Trzęsąca się z podekscytowania, nieporadna dłoń musnęła policzek Byakuyi, a ciekawski kciuk przesunął się po rozgrzanej skórze, niedługo później docierając do kącika rozchylonych ust. Naegi dostrzegał niewyraźne utęsknienie w błękitnych oczach wyższego mężczyzny, które zostały malowniczo spowite — wynikającą z kumulujących się w nim bodźców — mgiełką, zdającą się ciasno oplatać wokół jego tęczówek niczym przytulny szal. Satysfakcjonującą ciszę przerwało ciche stuknięcie o drewno, kiedy zbędne w tej chwili okulary dwudziestolatka zostały odłożone na bok. Tym samym jasne, przydługie włosy dziedzica bez żadnych przeszkód opadły na jego skąpaną w cukierkowym rumieńcu twarz. Makoto nie był w stanie oderwać wzroku od jego zaróżowionego profilu — przynajmniej do momentu, gdy ich wargi subtelnie zderzyły się ze sobą, dusząc nagły, głuchy jęk, a także znajdując swój odpowiednik w zlepionych kartkach porzuconej książki, których próba rozdzielenia w większości przypadków kończyła się mniejszymi bądź większymi szkodami.

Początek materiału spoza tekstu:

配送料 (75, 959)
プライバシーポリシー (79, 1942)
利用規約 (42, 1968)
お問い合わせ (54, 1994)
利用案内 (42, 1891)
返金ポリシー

Naegi był jego najcenniejszym dziełem. Utworem literackim, którego przeczytanie wypełniało ukojeniem najskrytsze zakątki ciała. Usposobieniem nadziei, którą trzymał w swoim sercu wyłącznie dla niego. Opowiadaniem, które zawsze wybrałby spośród innych — niezależnie od tego jak obszerna i bogata w książki z różnych epok byłaby jego biblioteka.

— B...Byakuya... — imię współpracownika w dalszym ciągu stanowiło niezwykle intymny element każdego ich zbliżenia, którym szatyn posługiwał się jedynie w sytuacji, gdy nikt inny im nie towarzyszył. Wyrzucał je z siebie raz po raz, odchylając głowę do tyłu z zaciśniętymi powiekami. Niecierpliwie poruszał oplecionymi krawatem nadgarstkami, które uniemożliwiały mu zarzucenie ramion na kark kochanka i dotkliwe przyciśnięcie go do swojego ciała; w takim wypadku samo posługiwanie się biodrami musiało mu wystarczać. Jednak najgorszym odłamkiem tego wszystkiego był fakt, że blondyna najwyraźniej na swój sposób bawiła jego frustracja.